*Material supplied:*

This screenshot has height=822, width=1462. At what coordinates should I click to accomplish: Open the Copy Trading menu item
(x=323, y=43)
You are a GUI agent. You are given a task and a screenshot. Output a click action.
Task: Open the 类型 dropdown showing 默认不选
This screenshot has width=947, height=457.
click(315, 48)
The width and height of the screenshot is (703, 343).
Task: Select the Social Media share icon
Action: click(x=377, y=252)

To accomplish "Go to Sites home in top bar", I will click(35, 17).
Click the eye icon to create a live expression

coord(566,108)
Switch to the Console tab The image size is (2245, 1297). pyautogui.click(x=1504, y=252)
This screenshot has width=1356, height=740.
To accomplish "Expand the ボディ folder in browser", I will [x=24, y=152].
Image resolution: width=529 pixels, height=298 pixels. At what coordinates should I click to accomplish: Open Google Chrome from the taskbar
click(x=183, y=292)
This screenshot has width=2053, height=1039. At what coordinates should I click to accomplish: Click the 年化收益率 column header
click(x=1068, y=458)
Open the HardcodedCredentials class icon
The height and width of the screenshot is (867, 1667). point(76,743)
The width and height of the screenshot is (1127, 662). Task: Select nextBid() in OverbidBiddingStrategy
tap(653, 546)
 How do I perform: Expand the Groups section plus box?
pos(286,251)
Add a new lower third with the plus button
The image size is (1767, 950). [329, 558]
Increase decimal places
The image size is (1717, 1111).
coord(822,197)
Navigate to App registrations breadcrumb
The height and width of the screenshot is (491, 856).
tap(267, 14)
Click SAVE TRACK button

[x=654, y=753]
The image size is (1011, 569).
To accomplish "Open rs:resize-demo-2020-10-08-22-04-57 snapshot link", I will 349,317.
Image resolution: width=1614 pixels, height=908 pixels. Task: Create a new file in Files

*Work item:*
Reproduce every line above. Keep it exact.

*Answer for the task:*
This screenshot has height=822, width=1462. At what coordinates should I click to accomplish: Open the Copy Trading menu item
(x=323, y=43)
You are a GUI agent. You are given a task and a screenshot. Output a click action.
Task: Open the 类型 dropdown showing 默认不选
This screenshot has width=947, height=457.
click(315, 48)
The width and height of the screenshot is (703, 343).
Task: Select the Social Media share icon
Action: click(x=377, y=252)

To accomplish "Go to Sites home in top bar", I will click(35, 17).
Click the eye icon to create a live expression

coord(566,108)
Switch to the Console tab The image size is (2245, 1297). pyautogui.click(x=1504, y=252)
This screenshot has width=1356, height=740.
To accomplish "Expand the ボディ folder in browser", I will [x=24, y=152].
Image resolution: width=529 pixels, height=298 pixels. At what coordinates should I click to accomplish: Open Google Chrome from the taskbar
click(x=183, y=292)
This screenshot has width=2053, height=1039. At what coordinates should I click to accomplish: Click the 年化收益率 column header
click(x=1068, y=458)
Open the HardcodedCredentials class icon
The height and width of the screenshot is (867, 1667). point(76,743)
The width and height of the screenshot is (1127, 662). Task: Select nextBid() in OverbidBiddingStrategy
tap(653, 546)
 How do I perform: Expand the Groups section plus box?
pos(286,251)
Add a new lower third with the plus button
The image size is (1767, 950). [329, 558]
Increase decimal places
The image size is (1717, 1111).
coord(822,197)
Navigate to App registrations breadcrumb
The height and width of the screenshot is (491, 856).
tap(267, 14)
Click SAVE TRACK button

[x=654, y=753]
The image size is (1011, 569).
To accomplish "Open rs:resize-demo-2020-10-08-22-04-57 snapshot link", I will 349,317.
Image resolution: width=1614 pixels, height=908 pixels. Task: Create a new file in Files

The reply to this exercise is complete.